Why the Gender Wage Gap is Even Worse for African American Women

The debate on the wage gap is not a secret. Everyone’s heard the whole “a woman makes 77 cents to every dollar the man makes” issue.  However, when the pay system is further analysed and dissected, one will find that this isn’t true for every woman, or every man. It is no surprise that white women have significantly more privilege than black woman, and black men less than white. For both men and women of color, the “77 cents” deal is unfortunately not the case. According to AAUW, for every dollar a man makes, the black woman makes 63 cents. That’s 37 percent less than a non-hispanic white man. Think about it this way: a black woman has to work for an extra eight months to be paid what said white man was paid at the end of December. So what exactly is the cause of this?

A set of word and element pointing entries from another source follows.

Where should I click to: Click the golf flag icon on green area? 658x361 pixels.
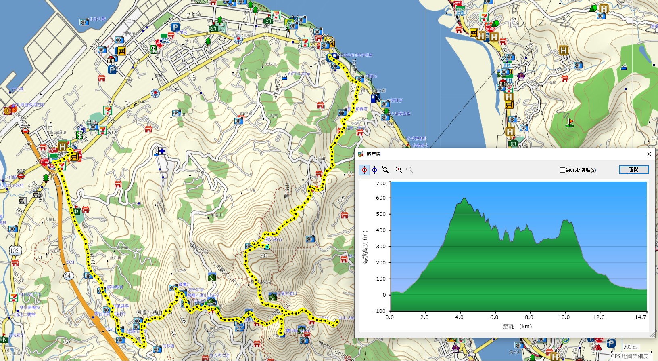click(x=570, y=122)
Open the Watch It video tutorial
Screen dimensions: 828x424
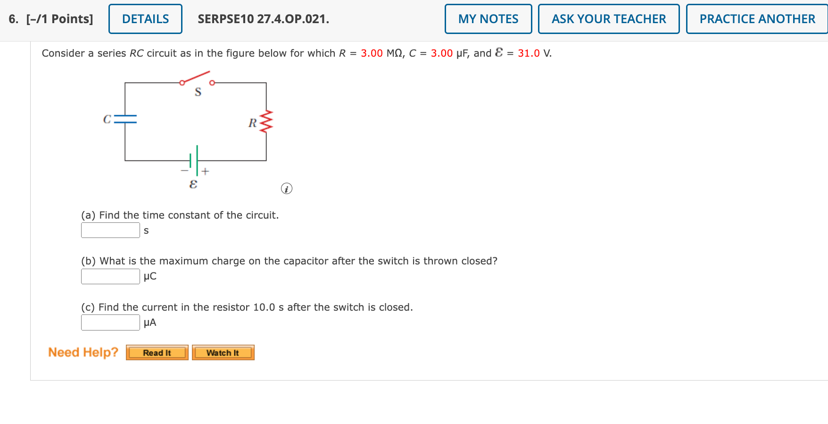223,352
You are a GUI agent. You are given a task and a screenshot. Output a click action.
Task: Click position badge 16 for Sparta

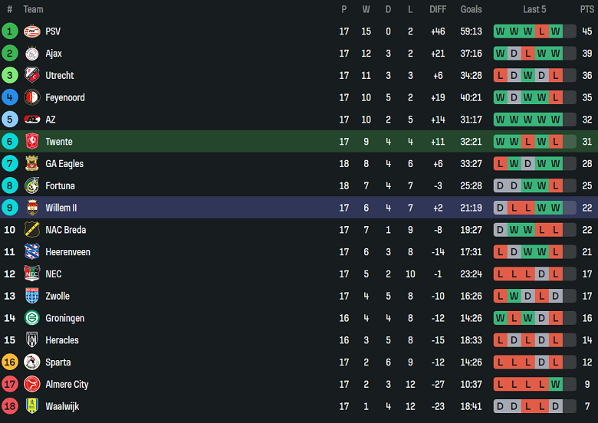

Well, statistically speaking, black women are more likely to be hired in a lower paying job. This includes nursing, education, and service. African American women are less likely to enter into tech fields, for example. According to the U.S. Bureau of Labor Statistics, black women in the full time minimum wage category is the highest percentage than any other racial group. With this overrepresentation of African American women in low paying jobs, they only make up 1 percent of high paying engineering workforce, and 3 percent of computing.

Let’s talk about education, for example. Of course education is extremely vital, but in most cases the wage gap widens the higher level of education you go in some fields. As a rule of thumb, one’s earnings should increase as the years of education increases, for both men and women. However, while education is sometimes helpful for adding to earnings, it’s not as effective for decreasing the gender pay gap. At every step of academic achievement, women’s average earnings are less than men’s.

But why should you care, you ask? For one, diversity is important for productivity, and more influential workspaces. Simply speaking, the more diverse, the more solutions in a professional setting. Workplace productivity aside, equal pay is just one of the bases of standard gender equality. Giving the opportunity for every person to provide for their family and for themselves is just morally sound. A fair and equal salary could be the difference between poverty and substantial support for a family.